Saved entries

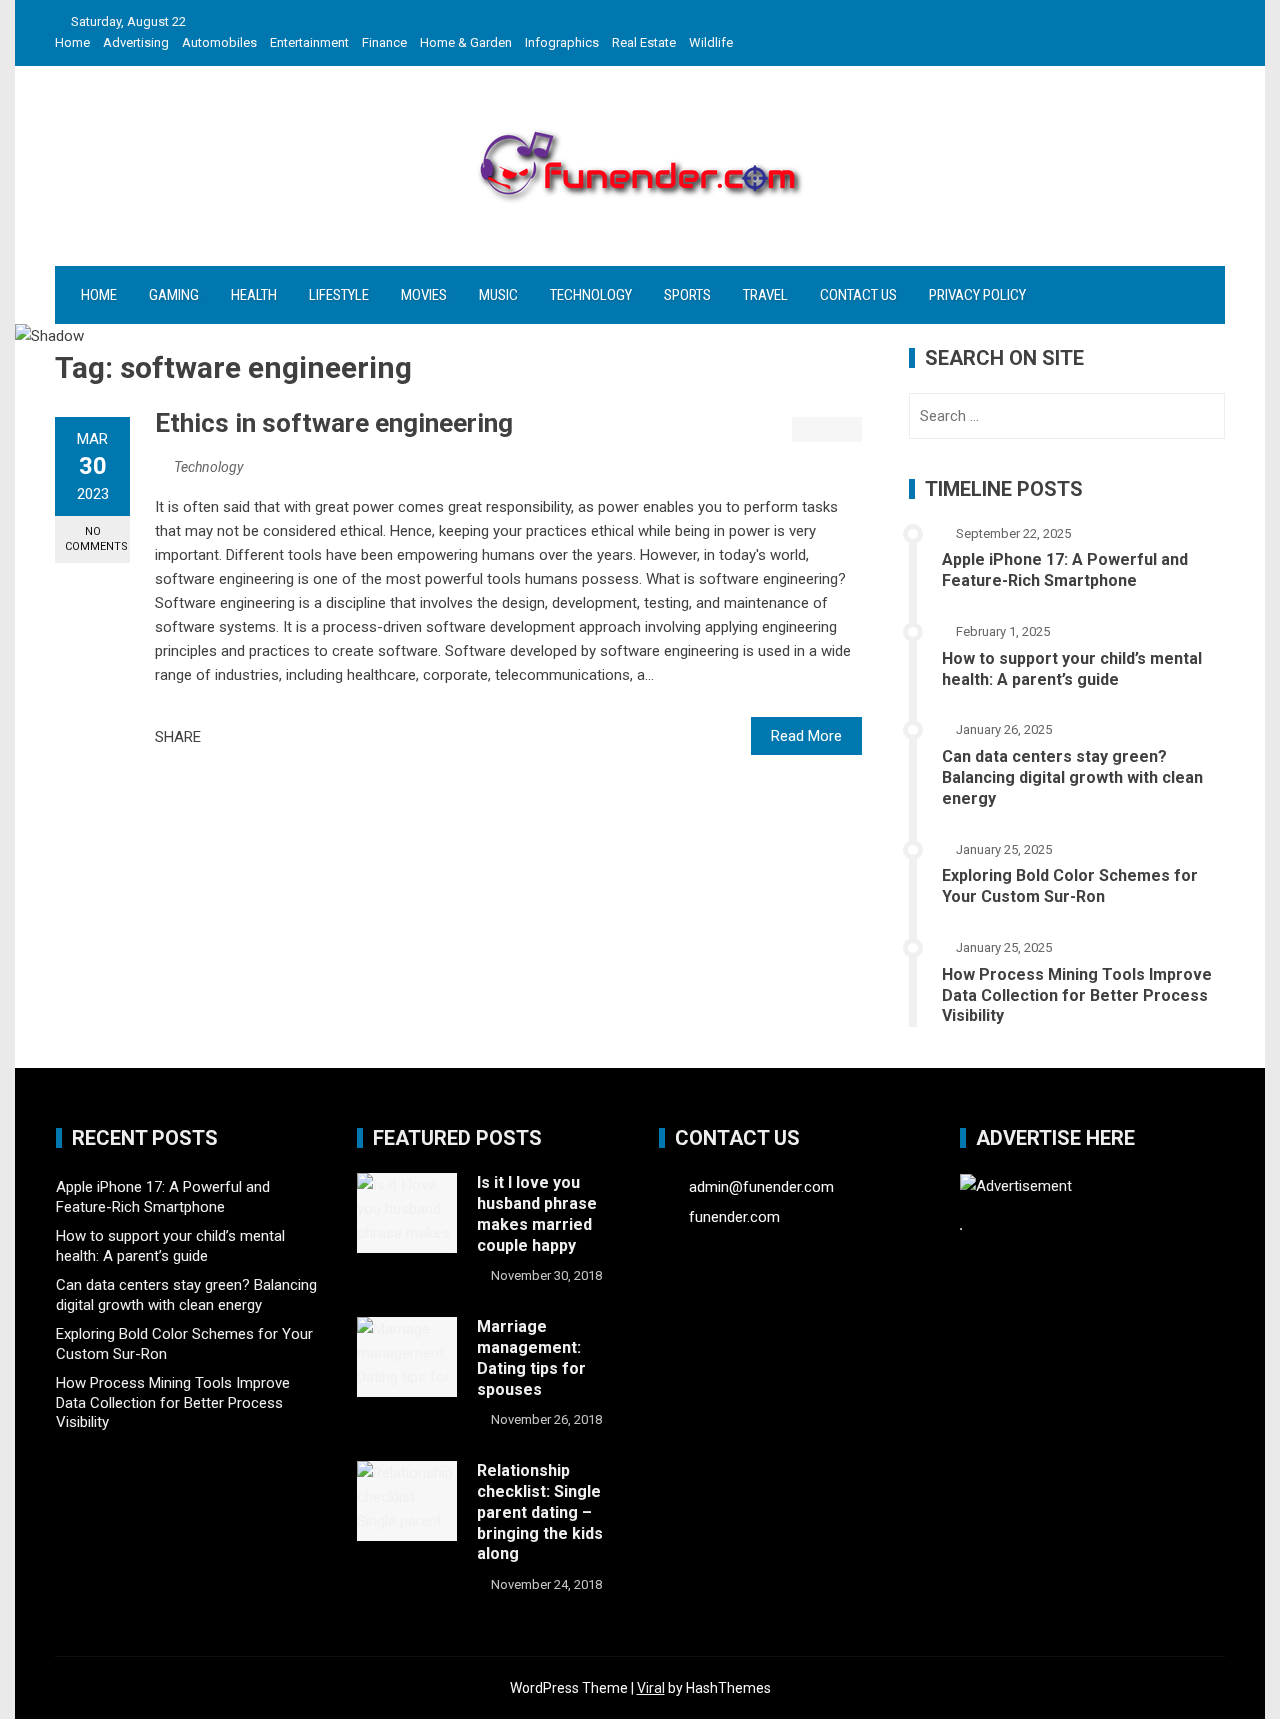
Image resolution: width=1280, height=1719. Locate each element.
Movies (424, 295)
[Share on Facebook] (222, 737)
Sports (687, 295)
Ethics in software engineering (334, 423)
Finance (384, 42)
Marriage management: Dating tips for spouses (531, 1357)
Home (72, 42)
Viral (651, 1688)
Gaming (174, 295)
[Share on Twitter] (244, 737)
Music (498, 295)
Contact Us (858, 295)
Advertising (136, 42)
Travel (765, 295)
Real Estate (644, 42)
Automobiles (219, 42)
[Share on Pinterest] (266, 737)
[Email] (288, 737)
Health (254, 295)
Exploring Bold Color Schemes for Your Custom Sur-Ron (1070, 886)
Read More (806, 736)
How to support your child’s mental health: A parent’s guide (1072, 669)
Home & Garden (466, 42)
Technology (591, 295)
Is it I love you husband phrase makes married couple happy (537, 1213)
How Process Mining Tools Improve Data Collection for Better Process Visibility (1077, 995)
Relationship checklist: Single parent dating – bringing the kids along (540, 1512)
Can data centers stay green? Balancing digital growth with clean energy (1072, 777)
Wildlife (711, 42)
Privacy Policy (977, 295)
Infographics (562, 42)
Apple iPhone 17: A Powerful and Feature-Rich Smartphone (1065, 570)
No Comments (96, 539)
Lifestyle (339, 295)
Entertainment (309, 42)
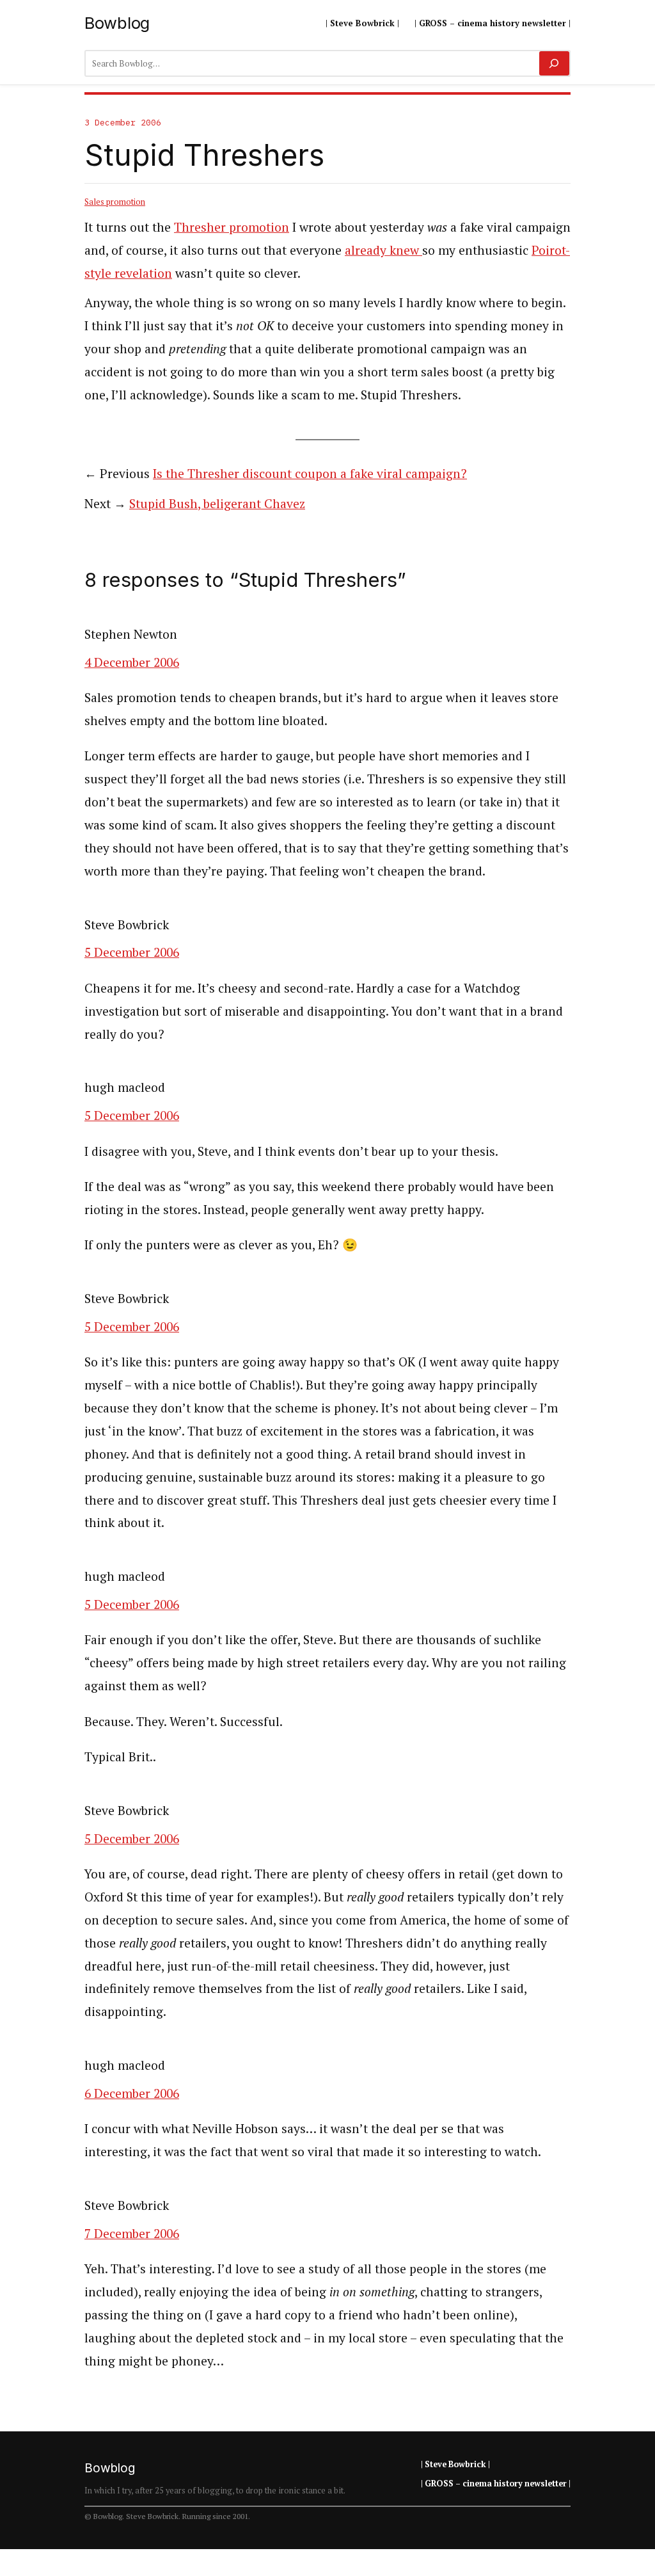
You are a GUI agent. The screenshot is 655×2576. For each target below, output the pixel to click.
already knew (383, 250)
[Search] (554, 63)
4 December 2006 (131, 662)
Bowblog (117, 23)
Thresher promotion (231, 227)
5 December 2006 (131, 952)
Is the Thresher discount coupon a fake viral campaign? (310, 473)
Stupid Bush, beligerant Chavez (217, 503)
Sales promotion (114, 201)
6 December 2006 (131, 2093)
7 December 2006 (131, 2233)
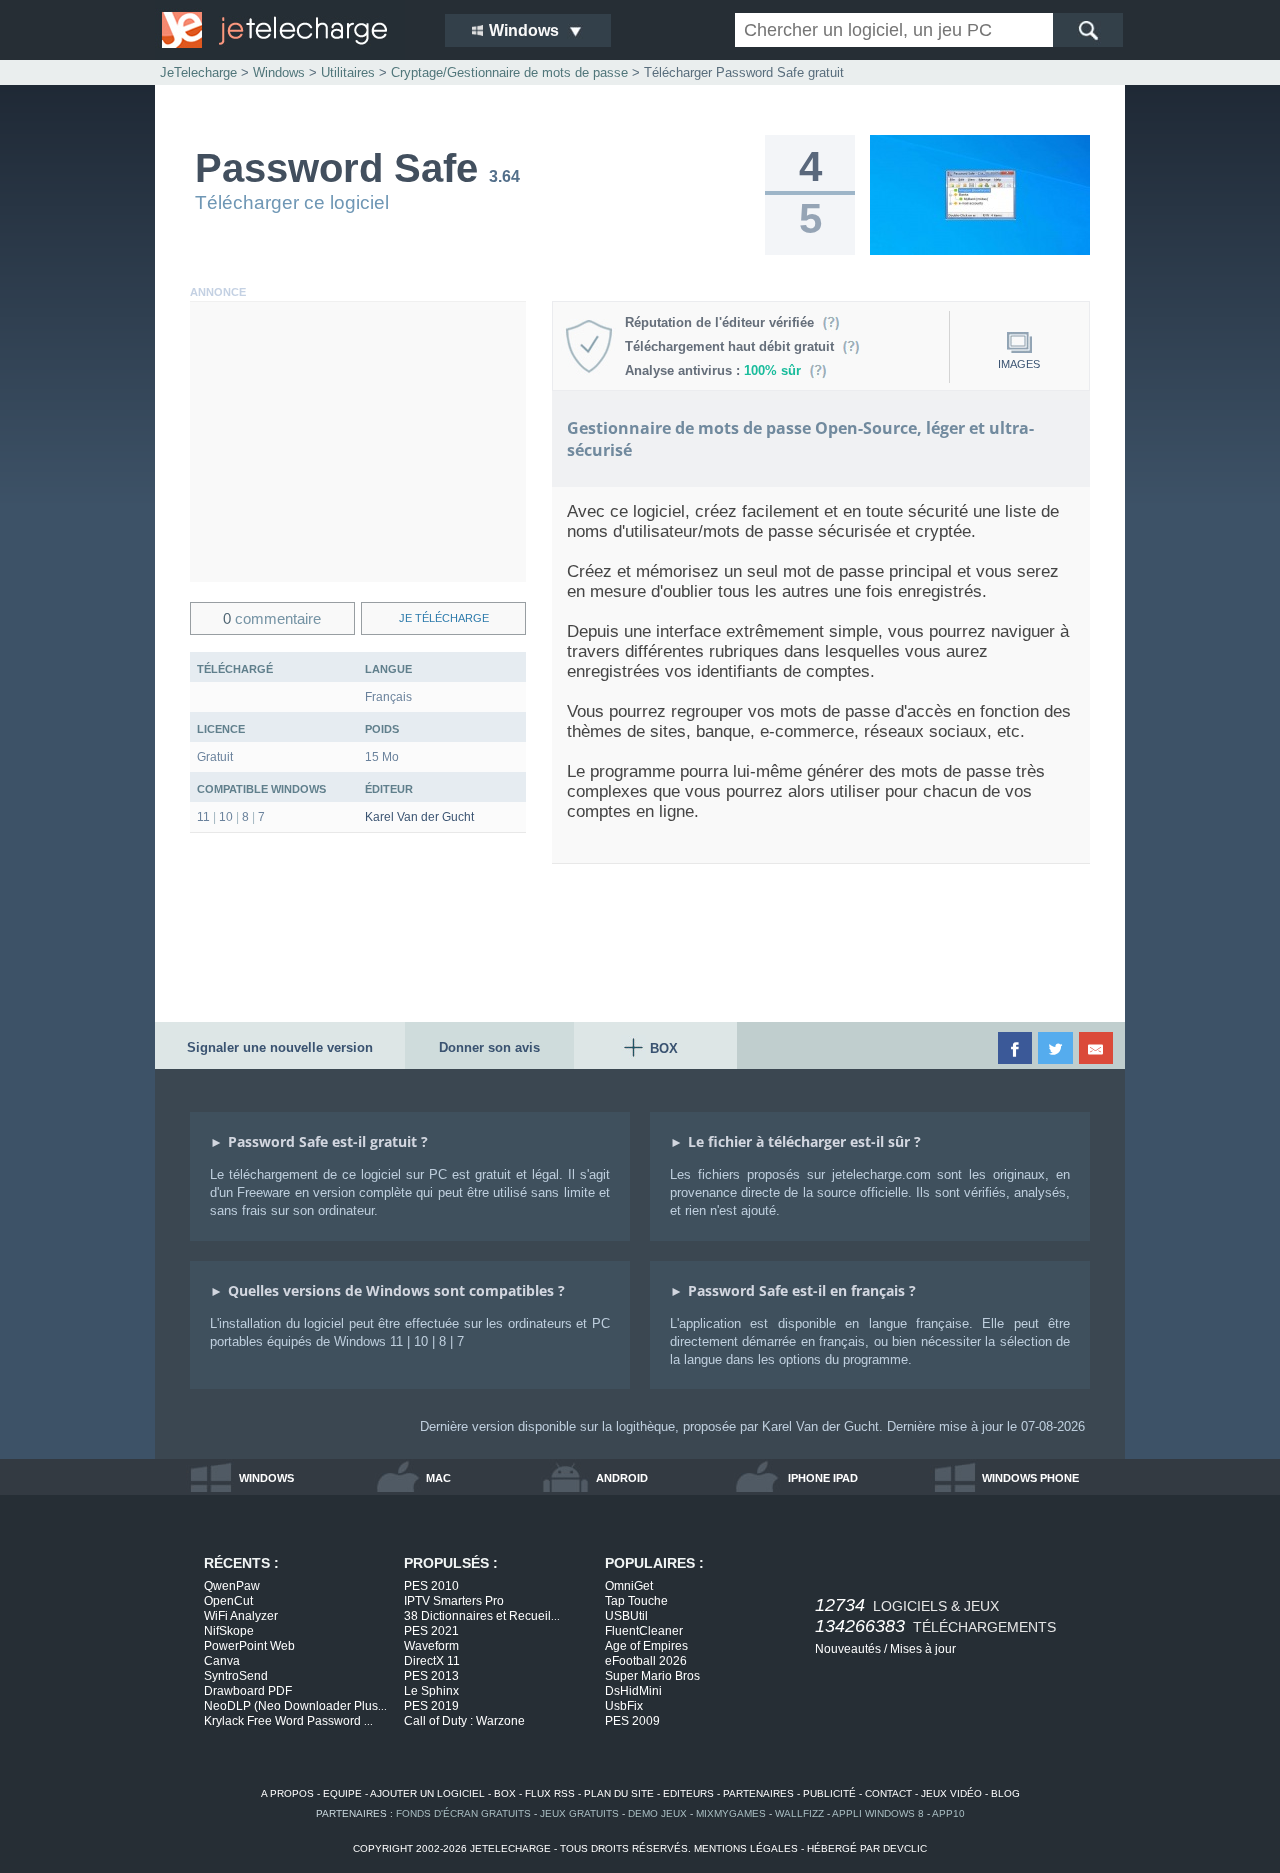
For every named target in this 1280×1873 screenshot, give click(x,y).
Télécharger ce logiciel (292, 202)
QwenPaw (232, 1586)
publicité (829, 1793)
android (622, 1478)
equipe (342, 1793)
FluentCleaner (644, 1631)
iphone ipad (823, 1478)
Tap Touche (636, 1601)
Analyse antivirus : (713, 370)
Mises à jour (923, 1649)
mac (438, 1478)
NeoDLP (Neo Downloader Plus (295, 1706)
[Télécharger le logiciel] (980, 251)
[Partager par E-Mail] (1097, 1048)
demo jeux (657, 1813)
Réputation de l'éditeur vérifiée (723, 322)
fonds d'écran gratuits (463, 1813)
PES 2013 (431, 1676)
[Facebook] (1016, 1048)
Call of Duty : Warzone (464, 1721)
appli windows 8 (878, 1813)
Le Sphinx (431, 1691)
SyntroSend (236, 1676)
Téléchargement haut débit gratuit (733, 346)
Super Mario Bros (652, 1676)
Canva (222, 1661)
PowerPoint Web (249, 1646)
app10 (948, 1813)
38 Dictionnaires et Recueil (482, 1616)
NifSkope (229, 1631)
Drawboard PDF (248, 1691)
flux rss (550, 1793)
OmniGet (629, 1586)
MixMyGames (731, 1813)
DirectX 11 (432, 1661)
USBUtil (626, 1616)
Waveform (431, 1646)
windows (266, 1478)
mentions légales (746, 1848)
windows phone (1030, 1478)
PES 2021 (431, 1631)
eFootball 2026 (646, 1661)
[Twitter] (1056, 1048)
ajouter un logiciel (427, 1793)
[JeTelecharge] (290, 30)
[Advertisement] (358, 442)
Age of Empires (646, 1646)
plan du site (619, 1793)
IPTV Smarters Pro (454, 1601)
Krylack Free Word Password (288, 1721)
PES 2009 (632, 1721)
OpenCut (228, 1601)
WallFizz (799, 1813)
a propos (287, 1793)
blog (1005, 1793)
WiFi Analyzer (241, 1616)
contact (888, 1793)
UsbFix (624, 1706)
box (505, 1793)
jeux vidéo (951, 1793)
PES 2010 (431, 1586)
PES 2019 (431, 1706)
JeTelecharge (198, 72)
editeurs (688, 1793)
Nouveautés (848, 1649)
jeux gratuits (579, 1813)
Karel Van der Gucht (419, 817)
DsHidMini (633, 1691)
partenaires (758, 1793)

What this task involves
Apart from the pictures, every record must be set down exactly.

Solution for this problem
Image resolution: width=1280, height=1719. Locate each element.
Movies (424, 295)
[Share on Facebook] (222, 737)
Sports (687, 295)
Ethics in software engineering (334, 423)
Finance (384, 42)
Marriage management: Dating tips for spouses (531, 1357)
Home (72, 42)
Viral (651, 1688)
Gaming (174, 295)
[Share on Twitter] (244, 737)
Music (498, 295)
Contact Us (858, 295)
Advertising (136, 42)
Travel (765, 295)
Real Estate (644, 42)
Automobiles (219, 42)
[Share on Pinterest] (266, 737)
[Email] (288, 737)
Health (254, 295)
Exploring Bold Color Schemes for Your Custom Sur-Ron (1070, 886)
Read More (806, 736)
How to support your child’s mental health: A parent’s guide (1072, 669)
Home & Garden (466, 42)
Technology (591, 295)
Is it I love you husband phrase makes married couple happy (537, 1213)
How Process Mining Tools Improve Data Collection for Better Process Visibility (1077, 995)
Relationship checklist: Single parent dating – bringing the kids along (540, 1512)
Can data centers stay green? Balancing digital growth with clean energy (1072, 777)
Wildlife (711, 42)
Privacy Policy (977, 295)
Infographics (562, 42)
Apple iPhone 17: A Powerful and Feature-Rich Smartphone (1065, 570)
No Comments (96, 539)
Lifestyle (339, 295)
Entertainment (309, 42)
You are a GUI agent. The screenshot is 655×2576. For each target below, output the pixel to click.
already knew (383, 250)
[Search] (554, 63)
4 December 2006 (131, 662)
Bowblog (117, 23)
Thresher promotion (231, 227)
5 December 2006 (131, 952)
Is the Thresher discount coupon a fake viral campaign? (310, 473)
Stupid Bush, beligerant Chavez (217, 503)
Sales promotion (114, 201)
6 December 2006 (131, 2093)
7 December 2006 (131, 2233)
For every named target in this 1280×1873 screenshot, give click(x,y).
Télécharger ce logiciel (292, 202)
QwenPaw (232, 1586)
publicité (829, 1793)
android (622, 1478)
equipe (342, 1793)
FluentCleaner (644, 1631)
iphone ipad (823, 1478)
Tap Touche (636, 1601)
Analyse antivirus : (713, 370)
Mises à jour (923, 1649)
mac (438, 1478)
NeoDLP (Neo Downloader Plus (295, 1706)
[Télécharger le logiciel] (980, 251)
[Partager par E-Mail] (1097, 1048)
demo jeux (657, 1813)
Réputation de l'éditeur vérifiée (723, 322)
fonds d'écran gratuits (463, 1813)
PES 2013 (431, 1676)
[Facebook] (1016, 1048)
Call of Duty : Warzone (464, 1721)
appli windows 8 (878, 1813)
Le Sphinx (431, 1691)
SyntroSend (236, 1676)
Téléchargement haut débit gratuit (733, 346)
Super Mario Bros (652, 1676)
Canva (222, 1661)
PowerPoint Web (249, 1646)
app10 (948, 1813)
38 Dictionnaires et Recueil (482, 1616)
NifSkope (229, 1631)
Drawboard PDF (248, 1691)
flux rss (550, 1793)
OmniGet (629, 1586)
MixMyGames (731, 1813)
DirectX 11 (432, 1661)
USBUtil (626, 1616)
Waveform (431, 1646)
windows (266, 1478)
mentions légales (746, 1848)
windows phone (1030, 1478)
PES 2021 (431, 1631)
eFootball 2026 (646, 1661)
[Twitter] (1056, 1048)
ajouter un logiciel (427, 1793)
[JeTelecharge] (290, 30)
[Advertisement] (358, 442)
Age of Empires (646, 1646)
plan du site (619, 1793)
IPTV Smarters Pro (454, 1601)
Krylack Free Word Password (288, 1721)
PES 2009 (632, 1721)
OpenCut (228, 1601)
WallFizz (799, 1813)
a propos (287, 1793)
blog (1005, 1793)
WiFi Analyzer (241, 1616)
contact (888, 1793)
UsbFix (624, 1706)
box (505, 1793)
jeux vidéo (951, 1793)
PES 2010 (431, 1586)
PES 2019 (431, 1706)
JeTelecharge (198, 72)
editeurs (688, 1793)
Nouveautés (848, 1649)
jeux gratuits (579, 1813)
Karel Van der Gucht (419, 817)
DsHidMini (633, 1691)
partenaires (758, 1793)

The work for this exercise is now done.